Tasks to complete
[1] According to the article on software supply chain security, why did Google create a free tool to combine different software security metadata sources? Answer in one to three sentences.
[2] Resume the article on Google's software supply chain security project from the point at which it stops.

Supplied text
Google to improve software supply chain security

Sheila Zabeu -

November 03, 2022

Software supply chain security has been haunting the world in recent months. Attacks of this kind happen when a malicious agent infiltrates the network of a particular software vendor and compromises, for example, open-source solutions or even update tools, which large enterprises with critical infrastructure can eventually use. When these users inadvertently install or update these systems, they become victims and even propagators of such a threat.

According to data from Sonatype‘s 8th annual State of the Software Supply Chain Report, an average 700% increase in attacks on open-source software repositories has been recorded over the past three years. According to the research, these repositories contribute malware-infected software components that are distributed and adopted by applications trusted by businesses and consumers.

“Almost every modern enterprise relies on open source. Clearly, the use of open-source repositories as an entry point for cyberattacks shows no signs of slowing down, making early detection of known and unknown vulnerabilities more important than ever. Barring malicious components is critical to risk prevention and should be part of every conversation about protecting software supply chains,” says Brian Fox, co-founder and technical director at Sonatype.

Within this context, Google announced a new open-source project called Graph for Understanding Artifact Composition or GUAC. Still, in the early stages, the work aims to help change the industry’s understanding of software supply chains by generating construction, security and dependency metadata for various types of software and democratising the availability of this information by making it widely and freely accessible.

According to Google, data such as that from SBOM (Software Bills of Materials) solutions, signed attestations on how software was developed (SLSA, Google Cloud Build, for example), and vulnerability databases are currently available and helpful but are difficult to combine into a comprehensive view.

To solve this problem, Google has created a free tool to combine different software security metadata sources. The intention is to compose a high-fidelity graphical database, normalising the identities of organisations in the field and mapping the relationships between them. By querying this graph, high-level organisational outputs can be generated for use in audits, policy, risk management and even as support for developers.

Conceptually, the GUAC tool occupies the “aggregation and synthesis” layer of the software supply chain transparency logic model. The four main functionalities of the GUAC tool are:

Collection: GUAC can be configured to connect to multiple sources of software security metadata. These can be open and public sources, primary sources (for example, internal repositories), or third-party proprietary sources.

Stored items:
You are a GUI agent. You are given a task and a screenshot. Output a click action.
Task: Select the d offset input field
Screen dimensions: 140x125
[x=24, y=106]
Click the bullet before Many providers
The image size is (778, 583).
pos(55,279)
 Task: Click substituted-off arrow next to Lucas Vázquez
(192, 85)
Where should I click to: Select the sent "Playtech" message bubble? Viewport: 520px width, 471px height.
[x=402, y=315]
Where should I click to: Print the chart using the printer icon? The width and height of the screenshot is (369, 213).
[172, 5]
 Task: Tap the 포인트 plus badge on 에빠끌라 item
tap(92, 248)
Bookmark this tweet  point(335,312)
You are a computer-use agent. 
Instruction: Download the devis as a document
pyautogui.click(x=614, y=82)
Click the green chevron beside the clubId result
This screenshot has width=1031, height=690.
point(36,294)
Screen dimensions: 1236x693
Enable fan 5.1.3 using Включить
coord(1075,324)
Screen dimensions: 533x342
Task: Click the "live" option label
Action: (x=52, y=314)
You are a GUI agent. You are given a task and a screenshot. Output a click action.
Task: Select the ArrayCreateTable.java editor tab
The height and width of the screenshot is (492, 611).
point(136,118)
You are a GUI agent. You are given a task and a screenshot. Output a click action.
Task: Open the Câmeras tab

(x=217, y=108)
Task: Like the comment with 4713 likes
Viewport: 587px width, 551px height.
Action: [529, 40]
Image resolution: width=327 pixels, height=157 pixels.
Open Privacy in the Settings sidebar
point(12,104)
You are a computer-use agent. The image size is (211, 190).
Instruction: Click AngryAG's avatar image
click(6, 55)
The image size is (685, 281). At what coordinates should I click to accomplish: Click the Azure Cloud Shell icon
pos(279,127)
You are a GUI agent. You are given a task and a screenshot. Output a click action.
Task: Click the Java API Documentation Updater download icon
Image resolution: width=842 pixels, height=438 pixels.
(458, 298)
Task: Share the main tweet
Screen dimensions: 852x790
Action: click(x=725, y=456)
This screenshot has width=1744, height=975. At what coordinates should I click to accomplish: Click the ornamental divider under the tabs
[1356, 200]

Written responses
[1] Google created the tool because data from SBOM solutions, signed attestations on how software was developed, and vulnerability databases are available and helpful but are difficult to combine into a comprehensive view. The tool is meant to solve that problem by composing a high-fidelity graphical database that maps the relationships between these sources.

[2]
Ingestion: From these sources, GUAC imports data about artefacts, projects, resources, vulnerabilities, repositories, and even developers.

Grouping: After ingesting raw metadata from different sources, GUAC puts it into a coherent graph, normalising entity identifiers, traversing the dependency tree and defining implicit relationships, e.g. between project and developer, between vulnerability and software version, between artefact and source repository and so on.

Query: In this graph, you can query metadata associated with entities. The query of a particular artefact can return its SBOM, provenance, development chain, project scorecard, vulnerabilities and recent life cycle events.

In short, GUAC will aggregate and synthesise software security metadata at scale and make it relevant and accessible. With this information in hand, it will be possible to answer three categories of common questions about software supply chain security:

From a proactivity perspective: What are the software supply chain ecosystem’s most commonly used critical components? Where are the weaknesses in the overall security posture? How can supply chain compromises be prevented before they occur? Where do the risk dependencies lie?

From an operational perspective: Is there evidence that the application to be installed meets organisation policy? Can all binary files in production be traced to a securely managed repository?

From a reactive point of view: Which parts of the organisation’s inventory are affected by a particular vulnerability? In the case of a suspicious event in the project lifecycle, where have risks been introduced to the organisation? In the case of an open-source project being preempted, how is the organisation affected?